Communiqué de presse
Municipales 2026 : les élus jouent-ils le jeu de la commande publique inclusive ?

A un mois des élections municipales, les programmes des candidats évoquent sécurité, logement ou propreté. Mais un levier central reste largement absent du débat : la manière dont les mairies utilisent leurs marchés publics. Avec 32 milliards d’euros d’achats chaque année, les collectivités disposent d’un pouvoir économique direct sur l’emploi local et l’inclusion. Or, derrière l’obligation d’adopter un SPASER, les pratiques varient fortement d’un territoire à l’autre.
Avec un budget de 32 milliards d’euros, les municipalités et intercommunalités réalisent près d’un tiers de la commande publique globale. Depuis 2021, et l’adoption de la loi « Climat et résilience », les plus grandes d’entre elles (plus de 50 millions d’euros d’achat),1ont adopté un SPASER. Ces derniers les obligent à structurer leur politique d’achats autour d’objectifs sociaux et environnementaux clairs. Les achats de la municipalité sont alors assortis de critères environnementaux (biodiversité, économie circulaire…) ou sociaux (égalité femmes-hommes ou inclusion), notamment en vue de favoriser l’insertion par l’activité économique.
Cinq ans après le vote de la loi, si près de neuf collectivités sur dix ont formellement adopté un SPASER, la mise en œuvre réelle reste très hétérogène. La réglementation impose l’existence du document, mais ne prévoit ni contrôle systématique ni sanction en cas d’absence d’objectifs ou de suivi.
Résultat : selon les territoires, la commande publique peut devenir un véritable outil d’insertion… ou rester une simple formalité administrative.
L’Ouest de la France en pointe sur l’achat responsable inclusif
Malgré la faiblesse des contraintes légales, de nombreuses mairies ont fait le choix de l’exemplarité par la mise en place de SPASER ambitieux, assortis d’objectifs chiffrés, d’un déploiement effectif des clauses sociales dans les marchés publics et d’un suivi rigoureux des heures de travail réalisées par les personnes éloignées de l’emploi. Ils traduisent une volonté politique claire : faire de la commande publique un outil au service de l’emploi et de l’inclusion.

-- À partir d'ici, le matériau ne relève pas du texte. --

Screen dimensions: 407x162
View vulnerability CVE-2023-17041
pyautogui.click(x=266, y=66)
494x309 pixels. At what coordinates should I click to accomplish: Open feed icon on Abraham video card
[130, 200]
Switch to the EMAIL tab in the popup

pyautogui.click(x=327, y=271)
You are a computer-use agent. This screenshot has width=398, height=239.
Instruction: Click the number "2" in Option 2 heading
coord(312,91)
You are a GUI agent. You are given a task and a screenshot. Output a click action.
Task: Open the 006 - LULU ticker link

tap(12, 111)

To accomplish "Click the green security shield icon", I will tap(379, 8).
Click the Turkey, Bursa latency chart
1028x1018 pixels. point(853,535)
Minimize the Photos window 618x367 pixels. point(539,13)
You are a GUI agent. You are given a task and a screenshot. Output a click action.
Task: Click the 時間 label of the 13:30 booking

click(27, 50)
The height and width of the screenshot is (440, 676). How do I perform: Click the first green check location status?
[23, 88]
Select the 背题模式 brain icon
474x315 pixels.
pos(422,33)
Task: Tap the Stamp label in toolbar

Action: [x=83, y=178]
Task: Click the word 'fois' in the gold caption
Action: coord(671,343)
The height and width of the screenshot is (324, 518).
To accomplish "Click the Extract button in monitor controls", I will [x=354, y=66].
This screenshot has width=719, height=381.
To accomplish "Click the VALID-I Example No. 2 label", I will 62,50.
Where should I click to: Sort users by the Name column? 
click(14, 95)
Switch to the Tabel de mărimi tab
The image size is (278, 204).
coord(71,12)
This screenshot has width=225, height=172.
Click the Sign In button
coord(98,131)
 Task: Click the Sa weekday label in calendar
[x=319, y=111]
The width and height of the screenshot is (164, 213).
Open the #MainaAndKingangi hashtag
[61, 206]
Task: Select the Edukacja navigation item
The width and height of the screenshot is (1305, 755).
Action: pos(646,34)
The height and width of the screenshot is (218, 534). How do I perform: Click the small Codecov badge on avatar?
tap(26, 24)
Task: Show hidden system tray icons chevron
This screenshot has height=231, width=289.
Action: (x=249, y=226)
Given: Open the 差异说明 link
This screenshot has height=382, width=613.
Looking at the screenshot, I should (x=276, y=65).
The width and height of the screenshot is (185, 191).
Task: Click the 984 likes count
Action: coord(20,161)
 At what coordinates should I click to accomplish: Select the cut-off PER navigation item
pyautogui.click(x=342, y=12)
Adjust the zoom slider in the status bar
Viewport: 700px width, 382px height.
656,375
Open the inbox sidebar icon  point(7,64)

Plusieurs villes de l’Ouest sont en pointe :
- À Angers et Angers Loire Métropole, plus de 228 000 heures de travail en insertion, réalisées par des personnes en parcours d’accompagnement, ont été comptabilisées en 2023, avec 67 % des marchés intégrant une clause sociale ou environnementale
- À Nantes Métropole, 982 712 heures d’activité en insertion ont été réalisées en 2024, bénéficiant chaque année à près de2 000 personnes.
- À Rennes Métropole, ces heures d’insertion ont progressé de 225 % depuis 2018, atteignant plus de 280 000 heures en 2023.
- Enfin, à Brest métropole, plus de 124 000 heures d’insertion ont été réalisées en 2023, soit 25 %de plus que l’objectif fixé, ainsi que près de 15 000 heures pour la Ville de Brest, soit trois fois l’objectif initial.
- D’autres territoires sont aussi de très bons élèves comme l’Eurométropole de Strasbourg, avec 402 000 heures de travail en insertion réalisées en 2021, représentant environ 250 emplois.
À l’échelle d’une ville moyenne, ces volumes représentent plusieurs centaines de parcours professionnels accompagnés chaque année, sans création de dispositif social supplémentaire ni hausse de la fiscalité locale.
A l’approche du scrutin, la fédération des entreprises d’insertion appelle les futurs élus locaux à soutenir l’insertion des personnes éloignées de l’emploi via une politique d’achats responsables ambitieuses qui intègrent dans les futurs SPASER les points suivants :
- avoir des objectifs quantitatifs en matière de clauses sociales et d’insertion ;
- assurer la diffusion de la commande publique responsable dans l’ensemble des marchés, y compris chez les acheteurs dont le volume d’achats est inférieur au seuil réglementaire ;
- mettre en place un suivi des objectifs et des indicateurs du SPASER, permettant d’évaluer leur niveau d’atteinte.
« La commande publique constitue l’un des rares leviers immédiatement mobilisables par un maire pour agir sur l’emploi local. Un programme municipal peut annoncer des ambitions sociales ; les marchés publics permettent de les traduire concrètement. Les électeurs sont en droit de savoir comment les futurs élus utiliseront ce pouvoir économique », souligne Nadia Landry, présidente de la fédération des entreprises d’insertion.